* Document extract
########

Aortic stenosis is the main reason for removing the aortic valve .

This functional entity has only three common causes which can be determined by macroscopic examination in most cases :

1. Degeneration calcification of tricuspid valve : 2. Calcification of congenital bicuspid valves : 3. Post inflammatory disease.

          Image Link1  ; Image Link2 ;  Image Link3 .

Calcified bicuspid valves and post inflammatory valves tend to occur in patients less than 70 years. Degenerative calcification predominates in the older age groups.

 In Egypt, South America and India, rheumatic aortic stenosis remains common.

Congenital Aortic Atresia:

This is a rare entity. Atresia of the valve may take the form of an imperforate membrane or it can be due to muscular or fibromuscular obliteration of the orifice.

Both supravalvar and subvalvar stenosis may also occur.

Unicuspid and Unicommissural Valvar Stenosis:

This stenosis is characterized by a keyhole-shaped eccentric orifice in which a single leaflet takes origin from the aortic wall and swings around to insert close to its point of departure.

########

* Information provided
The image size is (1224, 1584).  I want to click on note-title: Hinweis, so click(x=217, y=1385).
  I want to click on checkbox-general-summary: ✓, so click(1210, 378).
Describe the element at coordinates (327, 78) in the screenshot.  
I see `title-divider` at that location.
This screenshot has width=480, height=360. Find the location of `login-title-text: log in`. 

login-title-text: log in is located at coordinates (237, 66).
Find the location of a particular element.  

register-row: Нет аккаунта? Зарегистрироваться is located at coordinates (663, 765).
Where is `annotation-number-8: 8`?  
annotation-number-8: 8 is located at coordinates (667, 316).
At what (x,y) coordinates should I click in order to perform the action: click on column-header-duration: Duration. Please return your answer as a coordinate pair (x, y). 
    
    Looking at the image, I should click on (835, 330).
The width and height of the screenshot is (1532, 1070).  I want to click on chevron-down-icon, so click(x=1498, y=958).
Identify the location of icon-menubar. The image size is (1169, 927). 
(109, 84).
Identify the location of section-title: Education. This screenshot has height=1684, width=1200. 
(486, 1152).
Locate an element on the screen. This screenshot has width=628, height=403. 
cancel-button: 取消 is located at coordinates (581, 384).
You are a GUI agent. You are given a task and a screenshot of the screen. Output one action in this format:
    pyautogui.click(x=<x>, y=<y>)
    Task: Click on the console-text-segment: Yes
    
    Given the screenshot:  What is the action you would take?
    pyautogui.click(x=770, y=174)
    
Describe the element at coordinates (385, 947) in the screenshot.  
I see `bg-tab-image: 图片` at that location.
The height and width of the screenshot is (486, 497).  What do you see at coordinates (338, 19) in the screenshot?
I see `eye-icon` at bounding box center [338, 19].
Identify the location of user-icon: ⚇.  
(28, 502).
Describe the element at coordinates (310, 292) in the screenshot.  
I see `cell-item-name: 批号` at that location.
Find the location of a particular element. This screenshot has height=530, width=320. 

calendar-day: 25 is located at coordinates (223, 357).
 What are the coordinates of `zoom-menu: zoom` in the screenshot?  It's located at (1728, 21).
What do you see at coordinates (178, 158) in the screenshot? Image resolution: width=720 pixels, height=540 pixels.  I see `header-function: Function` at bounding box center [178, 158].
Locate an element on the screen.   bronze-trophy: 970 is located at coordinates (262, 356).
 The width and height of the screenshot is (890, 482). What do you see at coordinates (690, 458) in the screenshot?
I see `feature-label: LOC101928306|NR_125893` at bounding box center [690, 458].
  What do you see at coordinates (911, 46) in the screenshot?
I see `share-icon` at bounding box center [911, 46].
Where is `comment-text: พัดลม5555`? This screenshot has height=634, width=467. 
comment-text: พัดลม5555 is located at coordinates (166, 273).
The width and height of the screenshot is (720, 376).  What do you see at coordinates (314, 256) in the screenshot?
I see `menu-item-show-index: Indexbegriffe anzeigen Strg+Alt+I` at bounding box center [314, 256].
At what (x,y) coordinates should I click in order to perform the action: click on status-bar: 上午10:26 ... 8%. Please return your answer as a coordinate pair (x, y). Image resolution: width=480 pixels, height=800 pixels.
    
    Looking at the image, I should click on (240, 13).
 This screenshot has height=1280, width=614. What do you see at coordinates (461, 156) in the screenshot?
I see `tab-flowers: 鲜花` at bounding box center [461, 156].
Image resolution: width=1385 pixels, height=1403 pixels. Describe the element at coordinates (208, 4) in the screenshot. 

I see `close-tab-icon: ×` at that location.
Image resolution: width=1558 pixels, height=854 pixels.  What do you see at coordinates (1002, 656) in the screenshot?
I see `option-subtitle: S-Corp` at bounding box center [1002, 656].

########

* Work instruction 1
In the aortic stenosis text, where does rheumatic aortic stenosis remain common?
* Work instruction 2
Do these statements agree with the aortic stenosis text? Answer yes or no for each, quoting the deciding words. (a) Degenerative calcification predominates in older age groups. (b) Congenital aortic atresia is a common entity. (c) Calcified bicuspid valves tend to occur in patients older than 70 years.
* Work instruction 3
Return the passage of the aortic stenosis text between "This is a rare" and "point of departure.", inclusive, copied word for word.

* Your solution 1
In Egypt, South America and India.

* Your solution 2
(a) Yes: "Degenerative calcification predominates in the older age groups."
(b) No: "This is a rare entity."
(c) No: "Calcified bicuspid valves and post inflammatory valves tend to occur in patients less than 70 years."

* Your solution 3
This is a rare entity. Atresia of the valve may take the form of an imperforate membrane or it can be due to muscular or fibromuscular obliteration of the orifice.

Both supravalvar and subvalvar stenosis may also occur.

Unicuspid and Unicommissural Valvar Stenosis:

This stenosis is characterized by a keyhole-shaped eccentric orifice in which a single leaflet takes origin from the aortic wall and swings around to insert close to its point of departure.